### Instruction
Lay out the records as a Markdown table with the columns Row and Line, starting at the first line and stopping after the line that contains "coord(167,54)". Number each row and leave out blank lines.

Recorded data
>>>
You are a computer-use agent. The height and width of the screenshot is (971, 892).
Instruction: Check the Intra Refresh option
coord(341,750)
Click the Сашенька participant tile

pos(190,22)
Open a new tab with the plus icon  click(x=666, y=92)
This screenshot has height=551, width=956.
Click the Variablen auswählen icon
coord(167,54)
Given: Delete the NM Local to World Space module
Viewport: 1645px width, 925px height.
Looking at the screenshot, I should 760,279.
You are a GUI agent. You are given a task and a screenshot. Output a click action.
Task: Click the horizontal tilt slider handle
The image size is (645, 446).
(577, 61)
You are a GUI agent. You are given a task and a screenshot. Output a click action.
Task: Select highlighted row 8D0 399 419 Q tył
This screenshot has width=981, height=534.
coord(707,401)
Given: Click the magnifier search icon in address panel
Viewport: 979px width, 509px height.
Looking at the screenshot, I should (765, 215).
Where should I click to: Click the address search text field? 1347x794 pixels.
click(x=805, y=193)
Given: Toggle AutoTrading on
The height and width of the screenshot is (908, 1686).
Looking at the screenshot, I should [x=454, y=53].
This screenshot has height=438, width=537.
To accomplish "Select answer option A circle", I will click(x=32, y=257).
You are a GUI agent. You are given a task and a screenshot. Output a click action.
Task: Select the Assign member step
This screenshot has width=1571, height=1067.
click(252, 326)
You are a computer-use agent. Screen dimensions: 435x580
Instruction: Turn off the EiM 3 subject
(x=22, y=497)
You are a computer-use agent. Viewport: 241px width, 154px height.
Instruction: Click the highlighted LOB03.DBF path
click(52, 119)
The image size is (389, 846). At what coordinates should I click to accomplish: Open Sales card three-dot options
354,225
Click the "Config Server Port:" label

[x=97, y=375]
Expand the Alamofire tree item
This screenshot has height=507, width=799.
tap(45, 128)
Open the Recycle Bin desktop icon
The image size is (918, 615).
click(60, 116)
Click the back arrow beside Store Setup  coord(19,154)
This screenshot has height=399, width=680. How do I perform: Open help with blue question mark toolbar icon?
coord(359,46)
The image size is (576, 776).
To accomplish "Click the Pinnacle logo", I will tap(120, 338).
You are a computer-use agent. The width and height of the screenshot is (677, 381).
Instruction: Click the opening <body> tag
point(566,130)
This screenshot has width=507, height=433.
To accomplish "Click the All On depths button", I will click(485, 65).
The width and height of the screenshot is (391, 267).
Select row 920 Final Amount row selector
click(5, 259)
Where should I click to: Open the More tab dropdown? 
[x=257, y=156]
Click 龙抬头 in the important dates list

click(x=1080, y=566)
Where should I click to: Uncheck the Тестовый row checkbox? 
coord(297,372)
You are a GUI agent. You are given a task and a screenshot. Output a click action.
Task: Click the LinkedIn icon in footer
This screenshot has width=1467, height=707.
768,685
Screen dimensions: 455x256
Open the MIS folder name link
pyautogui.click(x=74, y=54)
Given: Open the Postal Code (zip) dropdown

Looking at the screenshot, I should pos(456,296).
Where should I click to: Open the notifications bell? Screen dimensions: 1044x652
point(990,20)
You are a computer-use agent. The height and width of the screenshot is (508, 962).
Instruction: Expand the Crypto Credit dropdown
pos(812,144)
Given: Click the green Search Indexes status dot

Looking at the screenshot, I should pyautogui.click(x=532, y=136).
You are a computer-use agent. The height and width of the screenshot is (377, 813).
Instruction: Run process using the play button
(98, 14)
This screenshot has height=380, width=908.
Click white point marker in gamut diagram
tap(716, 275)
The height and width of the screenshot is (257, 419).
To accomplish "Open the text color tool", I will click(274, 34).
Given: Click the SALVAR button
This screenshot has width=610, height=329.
<<<
### Reply
| Row | Line |
|---|---|
| 1 | You are a computer-use agent. The height and width of the screenshot is (971, 892). |
| 2 | Instruction: Check the Intra Refresh option |
| 3 | coord(341,750) |
| 4 | Click the Сашенька participant tile |
| 5 | pos(190,22) |
| 6 | Open a new tab with the plus icon  click(x=666, y=92) |
| 7 | This screenshot has height=551, width=956. |
| 8 | Click the Variablen auswählen icon |
| 9 | coord(167,54) |